Induced Seismicity

Risk Prediction

Waste water injection in sedimentary sequences has been seen to cause induced seismicity in the basement rocks below. This seismicity may also pose a threat to potential CO2 sequestration operations. Switzerland, especially, has already had problems with induced seismicity. The most notable case being in Basel in 2006, when magnitude 3+ earthquakes were induced during EGS stimulation and were enough to bring the project to a halt. Clearly, the magnitude 5+ earthquakes seen during waste water injection can therefore also pose a threat. To this end, the chair “Gaz Naturel” performs quantitative seismic risk analysis accounting for the lithology differences between the sedimentary sequences where injection is occurring and the crystalline basement rock below. This involves taking into account things like the tendency for seismic/aseismic slip, varying differential stresses, and an earthquake’s frequency magnitude distribution dependence on the stress state. An example cartoon is shown below of the kind of results that might come from this type of analysis.

Production Induced Seismicity

Production-induced seismicity has been experienced by numerous oil and gas fields all over the world – USA, Canada, The Netherlands, France, Germany, Kuwait, Oman, Iraq, Russia, Uzbekistan etc (see Suckale 2009 for specific examples). As can be seen in the above image, typically normal faulting is seen on the sides of the reservoir and reverse faulting is seen above and below the reservoir.

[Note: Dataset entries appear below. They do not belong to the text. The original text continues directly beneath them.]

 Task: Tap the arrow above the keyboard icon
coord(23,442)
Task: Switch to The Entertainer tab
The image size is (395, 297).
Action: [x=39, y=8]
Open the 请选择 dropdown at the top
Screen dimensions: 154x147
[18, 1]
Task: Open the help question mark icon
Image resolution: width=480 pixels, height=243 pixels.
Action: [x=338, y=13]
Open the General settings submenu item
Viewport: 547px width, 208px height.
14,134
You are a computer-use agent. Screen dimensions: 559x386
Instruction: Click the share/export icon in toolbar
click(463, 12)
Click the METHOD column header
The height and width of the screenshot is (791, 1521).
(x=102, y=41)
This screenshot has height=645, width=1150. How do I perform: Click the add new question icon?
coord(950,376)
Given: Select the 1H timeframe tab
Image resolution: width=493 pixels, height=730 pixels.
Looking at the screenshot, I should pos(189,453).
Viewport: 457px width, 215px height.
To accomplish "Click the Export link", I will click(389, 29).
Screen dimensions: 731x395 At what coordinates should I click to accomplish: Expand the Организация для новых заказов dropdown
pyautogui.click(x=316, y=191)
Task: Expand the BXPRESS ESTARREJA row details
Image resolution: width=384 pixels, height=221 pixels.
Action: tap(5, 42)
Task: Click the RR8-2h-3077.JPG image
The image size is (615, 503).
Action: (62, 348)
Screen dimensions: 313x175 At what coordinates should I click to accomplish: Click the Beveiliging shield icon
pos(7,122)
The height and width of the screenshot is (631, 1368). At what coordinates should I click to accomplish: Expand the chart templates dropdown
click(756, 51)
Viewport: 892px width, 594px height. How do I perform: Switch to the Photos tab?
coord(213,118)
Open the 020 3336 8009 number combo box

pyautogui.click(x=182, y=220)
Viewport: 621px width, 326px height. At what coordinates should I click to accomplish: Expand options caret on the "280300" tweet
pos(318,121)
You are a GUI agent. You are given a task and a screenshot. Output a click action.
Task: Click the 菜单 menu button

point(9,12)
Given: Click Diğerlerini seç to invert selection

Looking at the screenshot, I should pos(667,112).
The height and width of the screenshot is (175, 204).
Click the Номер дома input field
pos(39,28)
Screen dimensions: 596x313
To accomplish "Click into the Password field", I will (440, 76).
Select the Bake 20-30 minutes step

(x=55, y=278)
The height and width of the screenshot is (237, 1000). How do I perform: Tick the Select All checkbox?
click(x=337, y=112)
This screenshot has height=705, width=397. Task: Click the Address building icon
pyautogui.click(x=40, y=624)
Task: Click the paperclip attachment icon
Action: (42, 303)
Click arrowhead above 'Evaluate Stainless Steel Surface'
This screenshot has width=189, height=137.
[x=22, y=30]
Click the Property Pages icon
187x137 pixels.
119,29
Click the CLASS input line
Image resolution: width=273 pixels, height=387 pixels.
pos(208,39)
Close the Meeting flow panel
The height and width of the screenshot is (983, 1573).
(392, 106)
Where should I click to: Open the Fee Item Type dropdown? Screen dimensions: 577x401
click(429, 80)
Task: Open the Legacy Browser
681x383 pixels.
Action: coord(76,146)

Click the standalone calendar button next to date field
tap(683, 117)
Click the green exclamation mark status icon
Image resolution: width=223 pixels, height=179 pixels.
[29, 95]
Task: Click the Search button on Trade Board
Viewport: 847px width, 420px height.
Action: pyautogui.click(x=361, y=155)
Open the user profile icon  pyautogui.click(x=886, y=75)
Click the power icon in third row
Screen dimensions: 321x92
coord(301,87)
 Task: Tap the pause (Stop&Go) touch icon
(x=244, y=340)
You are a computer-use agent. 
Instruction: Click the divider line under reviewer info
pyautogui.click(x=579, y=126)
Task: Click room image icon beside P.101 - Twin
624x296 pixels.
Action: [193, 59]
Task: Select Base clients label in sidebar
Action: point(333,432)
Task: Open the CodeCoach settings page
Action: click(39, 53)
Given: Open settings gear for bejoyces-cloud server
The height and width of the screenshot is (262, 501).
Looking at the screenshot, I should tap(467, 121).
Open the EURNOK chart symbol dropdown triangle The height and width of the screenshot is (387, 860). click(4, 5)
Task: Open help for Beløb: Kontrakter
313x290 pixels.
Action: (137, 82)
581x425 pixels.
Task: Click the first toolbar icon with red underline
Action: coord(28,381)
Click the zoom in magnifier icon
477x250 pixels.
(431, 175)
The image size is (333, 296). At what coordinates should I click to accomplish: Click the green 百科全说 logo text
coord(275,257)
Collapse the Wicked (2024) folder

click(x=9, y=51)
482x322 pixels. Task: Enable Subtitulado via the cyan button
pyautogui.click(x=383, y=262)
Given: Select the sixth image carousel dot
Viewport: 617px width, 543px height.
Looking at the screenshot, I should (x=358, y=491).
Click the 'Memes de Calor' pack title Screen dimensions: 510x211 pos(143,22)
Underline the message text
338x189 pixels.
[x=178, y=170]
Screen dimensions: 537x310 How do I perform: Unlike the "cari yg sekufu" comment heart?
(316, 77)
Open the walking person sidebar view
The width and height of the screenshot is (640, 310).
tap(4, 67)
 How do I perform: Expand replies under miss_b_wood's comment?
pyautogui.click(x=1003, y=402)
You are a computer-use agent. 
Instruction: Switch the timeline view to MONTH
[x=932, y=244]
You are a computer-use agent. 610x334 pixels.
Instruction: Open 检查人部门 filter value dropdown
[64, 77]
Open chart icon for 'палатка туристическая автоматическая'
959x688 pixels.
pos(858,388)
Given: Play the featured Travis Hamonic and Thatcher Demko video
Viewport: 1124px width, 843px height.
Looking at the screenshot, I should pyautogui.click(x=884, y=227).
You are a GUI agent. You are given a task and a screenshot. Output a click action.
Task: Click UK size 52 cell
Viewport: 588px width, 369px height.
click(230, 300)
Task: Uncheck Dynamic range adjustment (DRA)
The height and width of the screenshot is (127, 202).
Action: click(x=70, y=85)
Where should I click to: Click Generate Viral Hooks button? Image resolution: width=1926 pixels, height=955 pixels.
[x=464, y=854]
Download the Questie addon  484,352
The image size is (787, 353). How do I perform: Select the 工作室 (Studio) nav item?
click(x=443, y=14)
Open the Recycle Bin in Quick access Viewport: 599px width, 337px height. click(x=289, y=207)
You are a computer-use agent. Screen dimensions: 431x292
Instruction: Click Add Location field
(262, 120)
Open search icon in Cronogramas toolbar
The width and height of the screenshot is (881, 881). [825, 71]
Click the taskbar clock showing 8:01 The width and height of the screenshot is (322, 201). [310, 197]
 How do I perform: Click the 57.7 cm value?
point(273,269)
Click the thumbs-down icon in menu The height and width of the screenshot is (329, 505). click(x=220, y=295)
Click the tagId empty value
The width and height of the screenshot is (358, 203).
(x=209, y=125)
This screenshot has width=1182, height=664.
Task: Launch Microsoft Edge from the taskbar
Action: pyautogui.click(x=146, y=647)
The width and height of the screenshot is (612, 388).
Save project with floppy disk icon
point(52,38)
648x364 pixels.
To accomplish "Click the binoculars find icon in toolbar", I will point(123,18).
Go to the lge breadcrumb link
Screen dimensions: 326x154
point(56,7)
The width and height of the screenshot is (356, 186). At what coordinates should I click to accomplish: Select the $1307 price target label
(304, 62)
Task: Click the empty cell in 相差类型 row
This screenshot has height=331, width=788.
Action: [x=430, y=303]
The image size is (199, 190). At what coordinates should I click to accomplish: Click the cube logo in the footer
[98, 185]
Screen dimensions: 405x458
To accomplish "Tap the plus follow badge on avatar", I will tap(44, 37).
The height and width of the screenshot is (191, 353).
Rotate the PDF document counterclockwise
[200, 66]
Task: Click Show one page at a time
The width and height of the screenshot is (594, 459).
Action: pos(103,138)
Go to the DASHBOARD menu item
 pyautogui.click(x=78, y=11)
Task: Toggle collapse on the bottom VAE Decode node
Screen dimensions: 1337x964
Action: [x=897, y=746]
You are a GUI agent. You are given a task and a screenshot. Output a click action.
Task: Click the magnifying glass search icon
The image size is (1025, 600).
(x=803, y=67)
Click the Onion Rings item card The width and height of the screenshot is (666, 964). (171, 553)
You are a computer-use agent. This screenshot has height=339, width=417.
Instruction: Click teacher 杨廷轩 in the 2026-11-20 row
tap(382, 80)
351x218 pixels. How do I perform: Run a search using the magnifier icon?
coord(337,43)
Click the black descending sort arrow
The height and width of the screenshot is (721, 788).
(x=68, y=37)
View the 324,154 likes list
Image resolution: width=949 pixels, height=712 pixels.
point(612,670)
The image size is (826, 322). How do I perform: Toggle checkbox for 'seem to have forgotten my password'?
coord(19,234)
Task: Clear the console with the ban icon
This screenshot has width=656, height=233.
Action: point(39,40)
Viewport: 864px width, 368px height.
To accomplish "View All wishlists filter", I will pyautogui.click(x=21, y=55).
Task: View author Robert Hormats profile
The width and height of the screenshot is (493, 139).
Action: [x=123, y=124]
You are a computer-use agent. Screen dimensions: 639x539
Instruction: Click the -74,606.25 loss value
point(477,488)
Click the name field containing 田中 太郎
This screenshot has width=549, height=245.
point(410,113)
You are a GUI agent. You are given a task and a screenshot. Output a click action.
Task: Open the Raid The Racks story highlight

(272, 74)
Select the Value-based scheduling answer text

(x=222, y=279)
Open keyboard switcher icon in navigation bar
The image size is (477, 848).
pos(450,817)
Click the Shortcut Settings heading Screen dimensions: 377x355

The reason for this can be explained by the poroelasticity model used by Segall 1989. Here, production causes horizontal tensile changes on the sides of the reservoir and horizontal compression changes above and below it. This fits well with the type of faulting typically seen in the field as a reduction in the horizontal total stress can cause normal faulting and an increase in the horizontal total stress can cause reverse faulting (compression is positive in this sign convention).

Here at the Chaire Gaz Naturel, we have investigated this problem. From the momentum balance equation, we can see that gradient of pore pressure is directly responsible for the stress changes experienced in and around the reservoir. This suggests that influencing this pore pressure gradient may allow us to mitigate the stress changes that occur and ultimately lower the induced seismicity rate seen in the field. 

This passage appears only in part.